Task prompt. Copy all of the material below word for word, but leave out the pictures.

━━━━━━━━━━━━━━━━━━━━

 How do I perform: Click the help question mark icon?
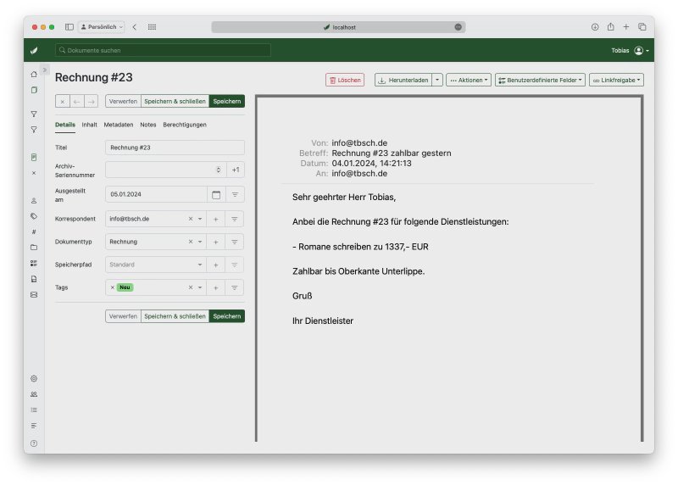[x=34, y=443]
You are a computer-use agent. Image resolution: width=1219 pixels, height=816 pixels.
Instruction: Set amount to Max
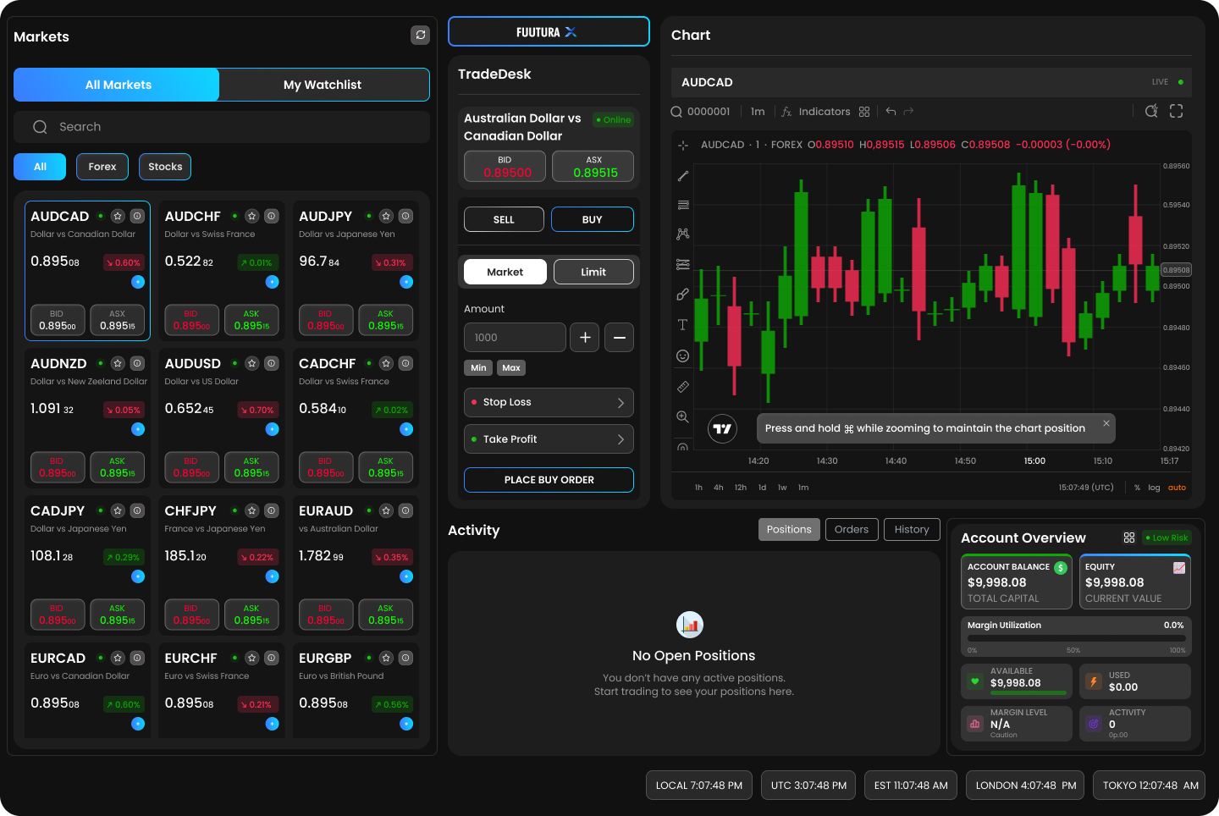point(511,367)
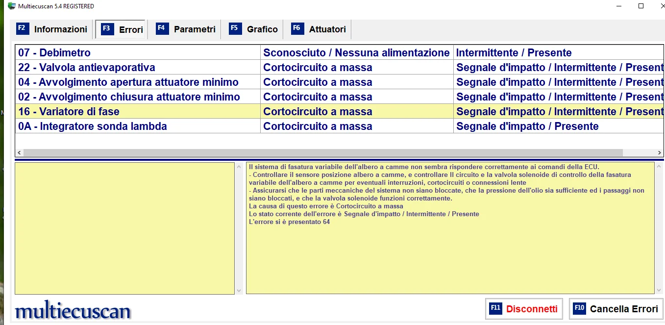The width and height of the screenshot is (665, 325).
Task: Click the Multiecuscan title bar app icon
Action: (x=12, y=6)
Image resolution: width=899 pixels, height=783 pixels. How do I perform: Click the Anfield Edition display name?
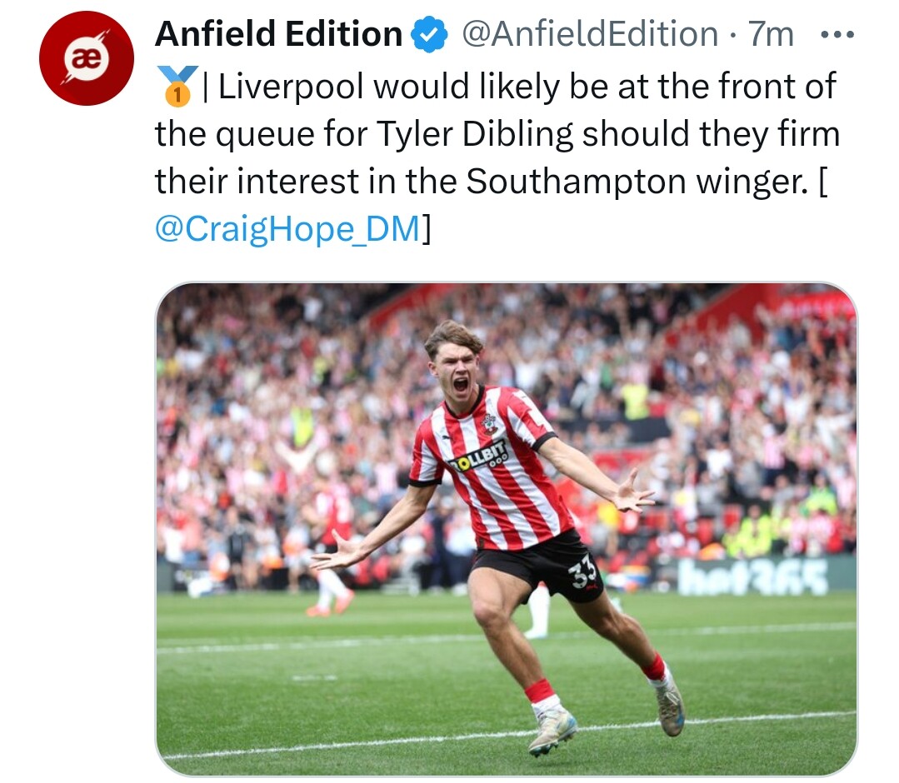[279, 35]
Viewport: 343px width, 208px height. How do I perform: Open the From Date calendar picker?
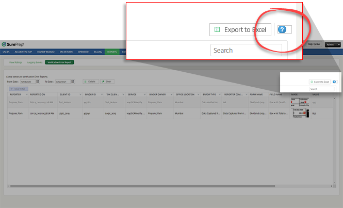coord(38,81)
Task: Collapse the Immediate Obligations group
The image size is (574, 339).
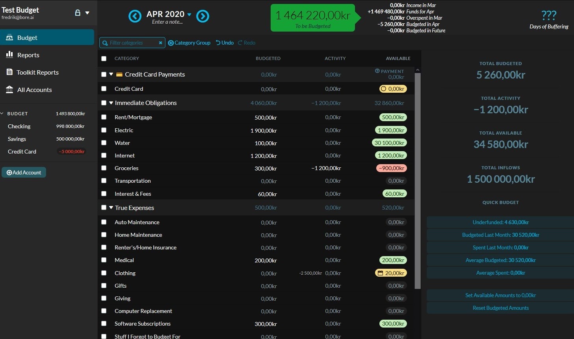Action: click(111, 103)
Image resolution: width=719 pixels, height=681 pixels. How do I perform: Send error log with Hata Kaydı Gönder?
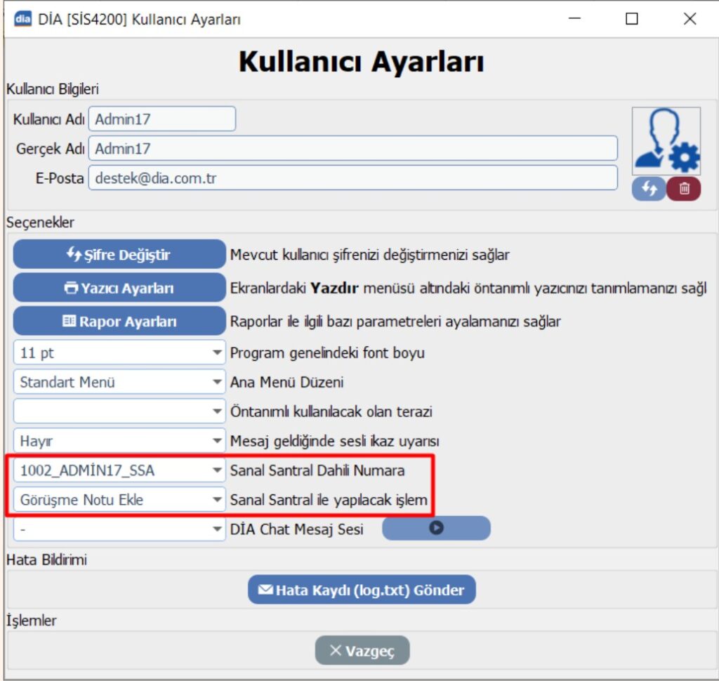362,590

━━━━━━━━━━━━━━━━━━━━

Task answer.
 How do I perform: Click the help question mark icon?
[x=34, y=443]
You are a computer-use agent. Image resolution: width=1219 pixels, height=816 pixels.
Instruction: Set amount to Max
point(511,367)
The width and height of the screenshot is (665, 325).
Task: Click the Multiecuscan title bar app icon
Action: (x=12, y=6)
Image resolution: width=899 pixels, height=783 pixels. How do I perform: Click the Anfield Edition display name?
[279, 35]
Viewport: 343px width, 208px height. How do I perform: Open the From Date calendar picker?
coord(38,81)
Task: Collapse the Immediate Obligations group
The image size is (574, 339).
Action: click(111, 103)
Image resolution: width=719 pixels, height=681 pixels. How do I perform: Send error log with Hata Kaydı Gönder?
362,590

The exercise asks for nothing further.